Answer with the exact lines of the following material from the one containing "Refresh the products grid" through the one containing "This screenshot has height=812, width=1492.", both end lines included.
== Segment start ==
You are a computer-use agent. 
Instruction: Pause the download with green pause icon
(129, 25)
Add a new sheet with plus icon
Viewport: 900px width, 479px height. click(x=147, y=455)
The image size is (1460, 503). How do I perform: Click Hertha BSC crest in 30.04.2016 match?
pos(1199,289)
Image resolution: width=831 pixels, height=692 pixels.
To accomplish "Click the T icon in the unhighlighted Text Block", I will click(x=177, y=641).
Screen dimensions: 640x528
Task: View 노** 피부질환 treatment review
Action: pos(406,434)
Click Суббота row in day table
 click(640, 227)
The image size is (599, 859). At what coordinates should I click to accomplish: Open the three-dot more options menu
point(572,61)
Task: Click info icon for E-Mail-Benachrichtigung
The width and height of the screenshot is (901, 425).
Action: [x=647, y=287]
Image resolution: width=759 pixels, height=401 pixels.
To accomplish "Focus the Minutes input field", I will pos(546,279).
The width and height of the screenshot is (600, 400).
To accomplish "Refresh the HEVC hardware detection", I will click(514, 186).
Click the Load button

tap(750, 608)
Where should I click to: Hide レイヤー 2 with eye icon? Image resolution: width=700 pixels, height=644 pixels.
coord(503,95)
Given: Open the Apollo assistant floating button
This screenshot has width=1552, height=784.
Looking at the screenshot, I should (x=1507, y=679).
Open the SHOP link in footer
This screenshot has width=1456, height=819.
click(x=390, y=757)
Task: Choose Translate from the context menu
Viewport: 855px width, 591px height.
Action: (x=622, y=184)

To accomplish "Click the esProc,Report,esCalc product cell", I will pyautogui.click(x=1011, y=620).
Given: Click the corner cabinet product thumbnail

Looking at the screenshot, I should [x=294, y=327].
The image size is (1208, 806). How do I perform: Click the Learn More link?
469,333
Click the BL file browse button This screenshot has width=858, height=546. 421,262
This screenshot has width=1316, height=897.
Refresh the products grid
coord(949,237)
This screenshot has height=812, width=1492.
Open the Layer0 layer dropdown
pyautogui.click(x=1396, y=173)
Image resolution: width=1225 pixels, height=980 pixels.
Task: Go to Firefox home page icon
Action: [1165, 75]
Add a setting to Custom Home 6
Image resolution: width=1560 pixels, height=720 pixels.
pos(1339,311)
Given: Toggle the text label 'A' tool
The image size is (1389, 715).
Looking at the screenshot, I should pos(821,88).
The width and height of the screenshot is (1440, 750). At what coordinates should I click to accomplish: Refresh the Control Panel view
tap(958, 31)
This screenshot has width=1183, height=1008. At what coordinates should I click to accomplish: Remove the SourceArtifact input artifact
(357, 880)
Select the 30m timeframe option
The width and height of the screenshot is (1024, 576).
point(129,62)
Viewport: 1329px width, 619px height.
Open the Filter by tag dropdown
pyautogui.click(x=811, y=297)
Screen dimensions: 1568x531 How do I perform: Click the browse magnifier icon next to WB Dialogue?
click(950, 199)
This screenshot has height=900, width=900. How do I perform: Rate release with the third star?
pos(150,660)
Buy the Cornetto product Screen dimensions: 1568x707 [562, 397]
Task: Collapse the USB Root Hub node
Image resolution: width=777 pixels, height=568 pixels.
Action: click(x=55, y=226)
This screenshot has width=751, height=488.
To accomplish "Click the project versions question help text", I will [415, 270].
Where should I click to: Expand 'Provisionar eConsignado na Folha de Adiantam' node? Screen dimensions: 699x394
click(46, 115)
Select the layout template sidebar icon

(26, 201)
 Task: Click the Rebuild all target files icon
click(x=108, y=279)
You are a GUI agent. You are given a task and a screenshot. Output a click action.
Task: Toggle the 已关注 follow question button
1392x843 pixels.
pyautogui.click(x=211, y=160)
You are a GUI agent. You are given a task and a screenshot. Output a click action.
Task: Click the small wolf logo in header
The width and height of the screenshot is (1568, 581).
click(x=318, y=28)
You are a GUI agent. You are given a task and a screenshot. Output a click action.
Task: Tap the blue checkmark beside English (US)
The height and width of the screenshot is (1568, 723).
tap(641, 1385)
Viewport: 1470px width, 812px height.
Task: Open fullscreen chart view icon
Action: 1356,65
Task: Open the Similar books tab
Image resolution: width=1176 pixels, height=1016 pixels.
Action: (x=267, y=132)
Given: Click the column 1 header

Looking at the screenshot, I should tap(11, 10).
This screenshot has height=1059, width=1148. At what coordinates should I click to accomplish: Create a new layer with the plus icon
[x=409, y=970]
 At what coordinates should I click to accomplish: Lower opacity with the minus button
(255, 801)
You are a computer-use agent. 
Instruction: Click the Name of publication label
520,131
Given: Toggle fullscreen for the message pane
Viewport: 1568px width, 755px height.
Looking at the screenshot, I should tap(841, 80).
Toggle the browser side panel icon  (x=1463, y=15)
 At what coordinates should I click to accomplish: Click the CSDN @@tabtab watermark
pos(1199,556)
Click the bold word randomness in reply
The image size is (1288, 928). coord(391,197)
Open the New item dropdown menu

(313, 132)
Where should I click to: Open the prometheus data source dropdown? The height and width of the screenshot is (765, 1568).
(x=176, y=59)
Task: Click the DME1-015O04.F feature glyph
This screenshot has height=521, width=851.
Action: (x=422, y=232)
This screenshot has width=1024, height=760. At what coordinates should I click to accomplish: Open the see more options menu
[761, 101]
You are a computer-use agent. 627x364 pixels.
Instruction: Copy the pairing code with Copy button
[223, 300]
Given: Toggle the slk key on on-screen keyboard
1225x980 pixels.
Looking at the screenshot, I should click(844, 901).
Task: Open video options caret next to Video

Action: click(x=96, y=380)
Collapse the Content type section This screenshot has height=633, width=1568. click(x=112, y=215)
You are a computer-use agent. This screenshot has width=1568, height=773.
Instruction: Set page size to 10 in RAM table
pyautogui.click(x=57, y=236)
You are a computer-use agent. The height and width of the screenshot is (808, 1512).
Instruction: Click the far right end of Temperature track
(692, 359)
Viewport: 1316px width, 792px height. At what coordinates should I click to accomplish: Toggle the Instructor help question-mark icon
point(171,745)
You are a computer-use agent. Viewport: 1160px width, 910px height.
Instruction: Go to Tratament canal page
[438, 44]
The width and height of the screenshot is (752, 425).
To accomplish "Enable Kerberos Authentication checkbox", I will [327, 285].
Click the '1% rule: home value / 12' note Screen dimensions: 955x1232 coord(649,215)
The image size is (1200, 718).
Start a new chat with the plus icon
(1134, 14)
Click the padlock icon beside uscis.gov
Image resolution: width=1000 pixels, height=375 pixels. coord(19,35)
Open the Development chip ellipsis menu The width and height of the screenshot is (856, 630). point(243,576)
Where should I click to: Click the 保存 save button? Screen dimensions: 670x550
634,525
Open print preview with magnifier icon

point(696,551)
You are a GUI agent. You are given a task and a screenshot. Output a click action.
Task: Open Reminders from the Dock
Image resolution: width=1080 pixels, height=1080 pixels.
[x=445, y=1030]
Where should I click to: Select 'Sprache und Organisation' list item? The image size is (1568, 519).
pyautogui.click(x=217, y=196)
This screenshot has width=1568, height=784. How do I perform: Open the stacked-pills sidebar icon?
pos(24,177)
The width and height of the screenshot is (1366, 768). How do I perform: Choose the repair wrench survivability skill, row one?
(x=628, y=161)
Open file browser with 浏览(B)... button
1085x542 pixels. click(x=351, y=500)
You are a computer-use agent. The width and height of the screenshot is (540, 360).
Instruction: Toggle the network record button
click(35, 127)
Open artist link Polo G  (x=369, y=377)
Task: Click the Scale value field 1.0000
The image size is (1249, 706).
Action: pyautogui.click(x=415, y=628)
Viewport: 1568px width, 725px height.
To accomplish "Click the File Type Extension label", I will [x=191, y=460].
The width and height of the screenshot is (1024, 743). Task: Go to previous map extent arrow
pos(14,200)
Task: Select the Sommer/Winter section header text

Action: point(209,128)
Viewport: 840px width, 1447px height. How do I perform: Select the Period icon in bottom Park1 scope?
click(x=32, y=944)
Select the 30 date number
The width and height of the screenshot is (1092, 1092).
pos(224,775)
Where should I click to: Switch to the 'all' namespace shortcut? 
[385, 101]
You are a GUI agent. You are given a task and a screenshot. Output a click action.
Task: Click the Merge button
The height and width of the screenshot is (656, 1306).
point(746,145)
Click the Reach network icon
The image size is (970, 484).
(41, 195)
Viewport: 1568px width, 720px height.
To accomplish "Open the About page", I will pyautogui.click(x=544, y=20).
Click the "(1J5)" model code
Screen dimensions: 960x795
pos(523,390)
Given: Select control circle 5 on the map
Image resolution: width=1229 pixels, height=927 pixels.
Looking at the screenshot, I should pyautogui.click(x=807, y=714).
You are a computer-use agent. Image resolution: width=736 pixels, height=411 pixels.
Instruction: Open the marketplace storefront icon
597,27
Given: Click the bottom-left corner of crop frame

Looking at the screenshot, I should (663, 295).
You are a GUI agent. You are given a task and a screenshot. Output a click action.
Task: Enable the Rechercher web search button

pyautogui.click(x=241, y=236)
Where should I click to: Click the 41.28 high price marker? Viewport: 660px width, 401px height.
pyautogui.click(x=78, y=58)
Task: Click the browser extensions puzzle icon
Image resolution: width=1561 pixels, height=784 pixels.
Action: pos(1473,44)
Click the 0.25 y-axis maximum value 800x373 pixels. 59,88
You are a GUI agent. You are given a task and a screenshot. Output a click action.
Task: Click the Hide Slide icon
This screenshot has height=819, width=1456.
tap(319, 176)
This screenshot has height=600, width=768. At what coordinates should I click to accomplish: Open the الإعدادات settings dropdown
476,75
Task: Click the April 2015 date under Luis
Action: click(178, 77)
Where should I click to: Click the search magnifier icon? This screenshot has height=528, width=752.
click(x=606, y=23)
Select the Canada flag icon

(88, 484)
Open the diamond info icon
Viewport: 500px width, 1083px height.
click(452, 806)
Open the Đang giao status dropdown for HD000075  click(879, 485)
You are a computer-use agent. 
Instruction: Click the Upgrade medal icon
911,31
== Segment end ==
SOLUTION TO THIS EXERCISE |
Refresh the products grid
coord(949,237)
This screenshot has height=812, width=1492.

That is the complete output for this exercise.